There are also some changes to field names in the aforementioned PR, so if you're currently working with livecheck's JSON output in some way, you'll want to pay attention to these forthcoming changes.
If there's any additional information that's available to livecheck and you could benefit from having in the JSON output, just let me know and I can work on including it.
I'm unsure of precisely what's meant by "the new formula version's url". If you mean the URL for the archive file of the new version (e.g., https://example.com/example-1.2.3.tar.gz), this isn't currently possible with livecheck. We only capture the version text like 1.2.3 and not a full archive URL, so we would have to make some fundamental changes and modify hundreds of livecheckables to be able to provide this information. If I've understood this correctly, I can try to iron out how to make it work and it may be something that our GSoC student (Nanda) could work on.
That said, this isn't going to be possible for 100% of formulae, let alone 100% of the formulae for which livecheck currently works. For some of the checks, the URL of the new archive isn't available where we're checking (whereas the version number is). For formulae with very consistent URLs and filenames, you could consider substituting the new version string in the URL for the interim time and checking whether that URL is good (e.g., using a HEAD request). [Some URLs redirect to a mirror, so the criteria for "good" is more than just a 200 response.]
Regarding the Git strategy, it uses git ls-remote --tags and parses the tags from the output. The commit hash is also available in this output, so I could modify the git_tags() function to parse it as well if that's what you mean by "revision".
@samford thanks for the details!
I'm unsure of precisely what's meant by "the new formula version's url". If you mean the URL for the archive file of the new version (e.g., https://example.com/example-1.2.3.tar.gz), this isn't currently possible with livecheck.
Yes, that's what I was wondering about. In the brew bump command I've been working on I was using the strategy of simply substituting the new version string in the URL (like you described) but I was hoping that their might be a more robust way of getting that value. If you think there's value identifying the new formula version's URL and adding it to the Livecheck output, I'd be happy to contribute to that effort.
Regarding the Git strategy, it uses git ls-remote --tags and parses the tags from the output. The commit hash is also available in this output, so I could modify the git_tags() function to parse it as well if that's what you mean by "revision".

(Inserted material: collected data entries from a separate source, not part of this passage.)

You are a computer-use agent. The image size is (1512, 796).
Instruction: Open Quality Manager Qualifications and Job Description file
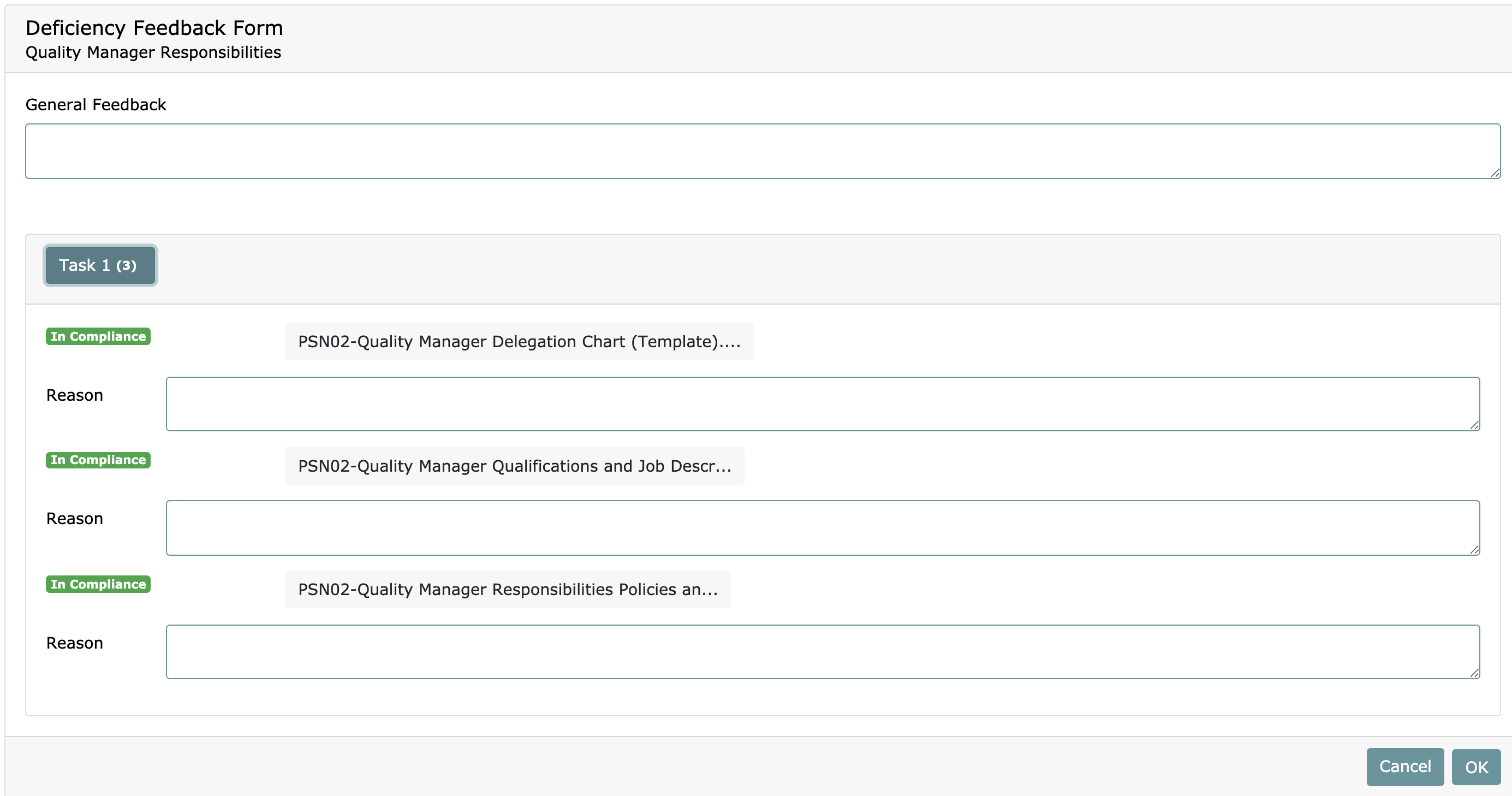[x=514, y=466]
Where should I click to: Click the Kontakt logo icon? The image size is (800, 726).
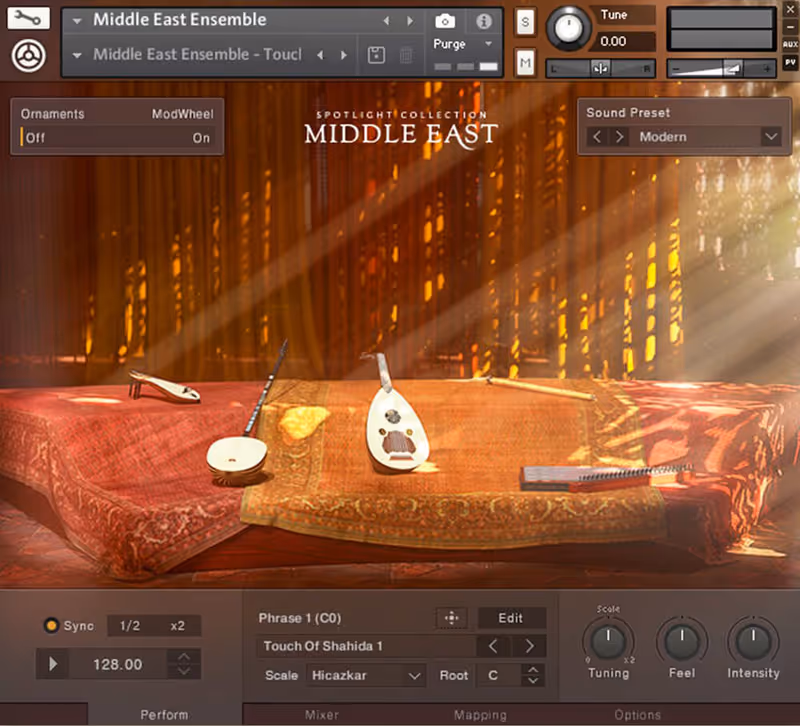point(28,54)
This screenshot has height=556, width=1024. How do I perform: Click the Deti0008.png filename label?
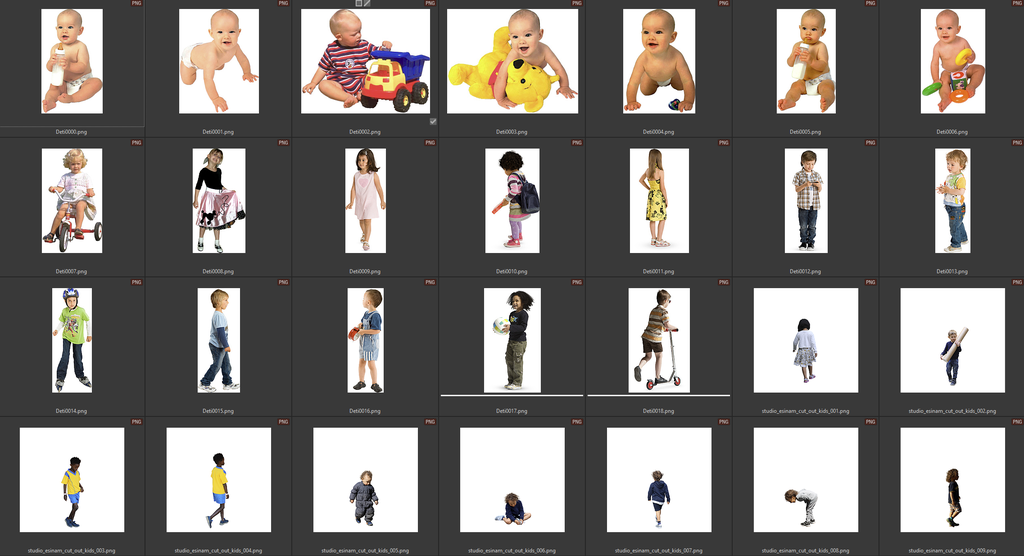click(x=218, y=271)
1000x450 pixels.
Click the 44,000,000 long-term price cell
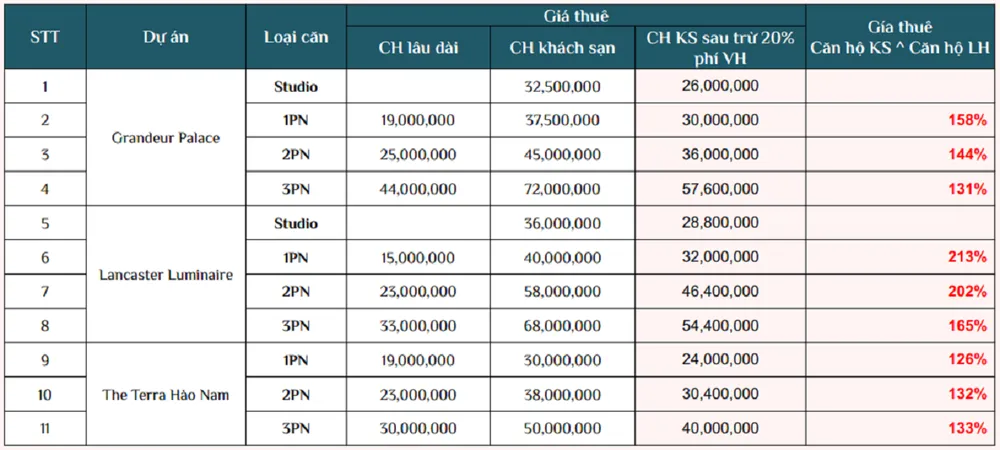418,188
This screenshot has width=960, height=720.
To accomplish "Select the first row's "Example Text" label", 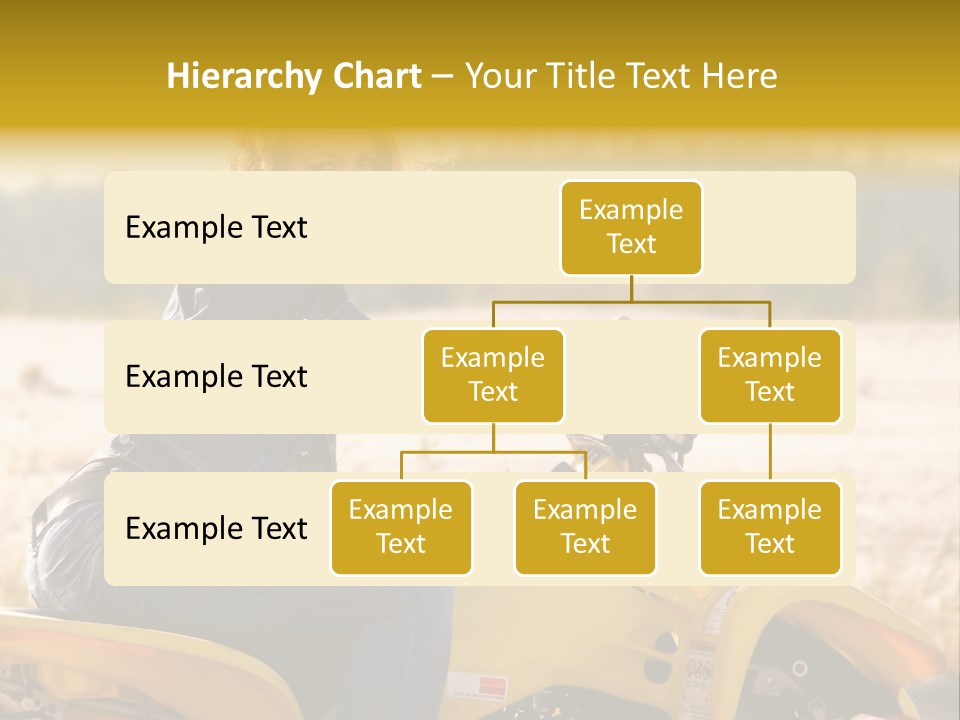I will click(216, 228).
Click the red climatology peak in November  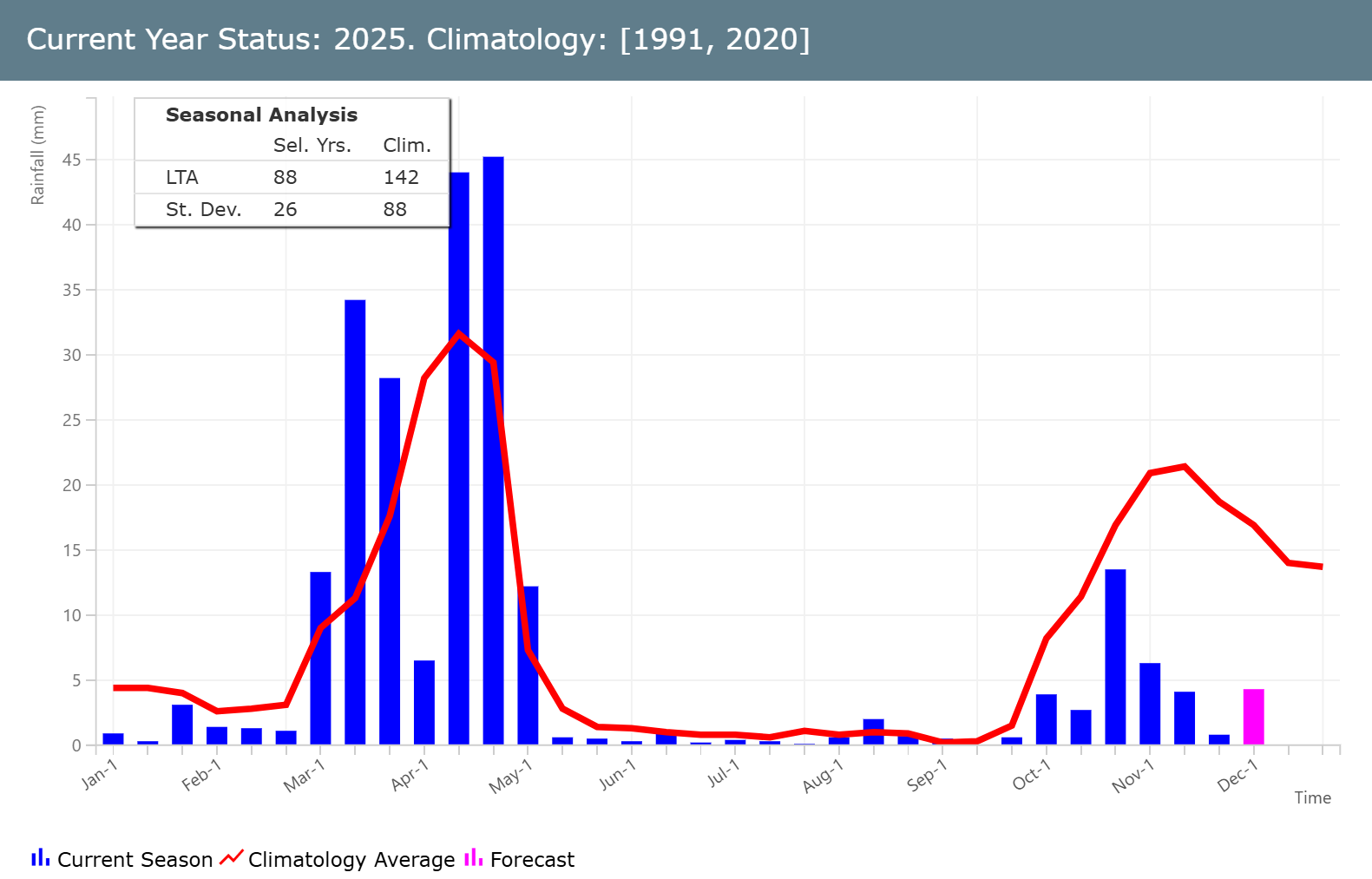[1184, 467]
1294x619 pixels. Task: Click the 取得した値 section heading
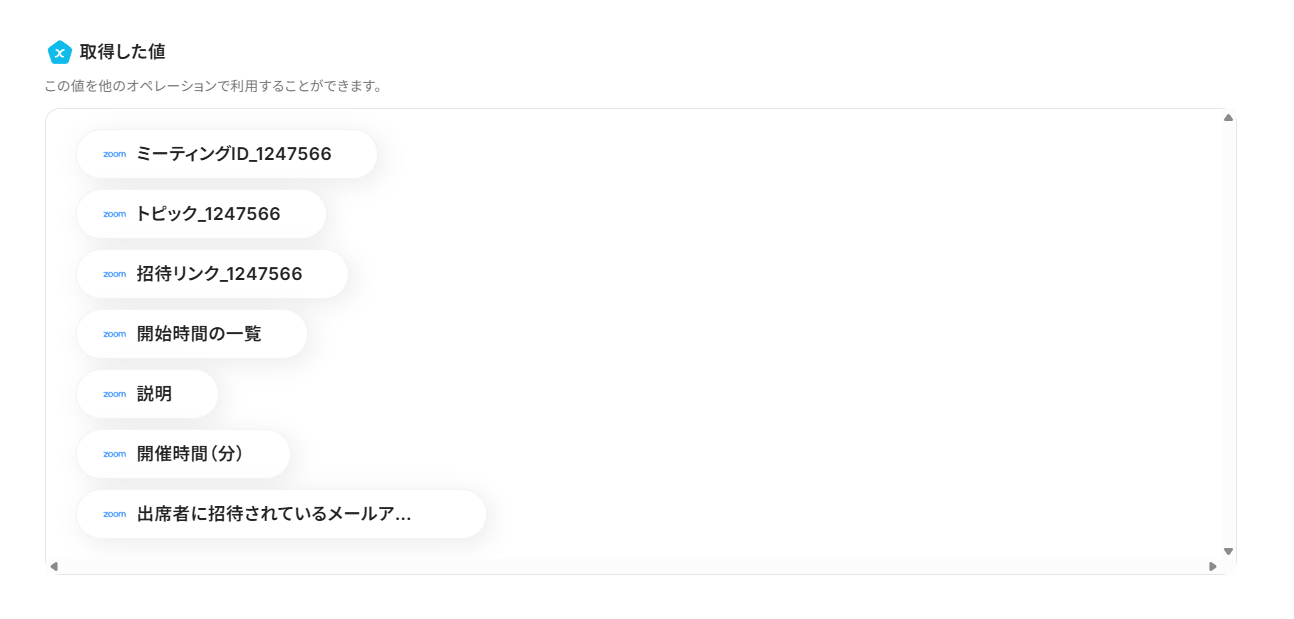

Yes, that's what I mean by revision. If the Livecheck output included the tag and commit hash that would make bumping formulae with git based downloaded strategies much easier!
While it looks like you are already well underway on making some of these changes, let me know if/where I can help out with this work!
Beyond this, it may be worth mentioning that I'm keeping the default JSON output as minimal as possible and requiring use of another flag in addition to
--jsonto get the lengthier output including the above information. I'm currently using the--verboseflag in the PR for this but there's debate about whether--debug --jsonwould make more sense.
I'd be tempted to make the JSON always be the same unless it's significantly more expensive to generate. If so, --verbose would be preferable to --debug (which has other effects).
While it looks like you are already well underway on making some of these changes, let me know if/where I can help out with this work!
@samford Would be cool to get a WIP PR open at some point and then @alecclarke and others could take a look!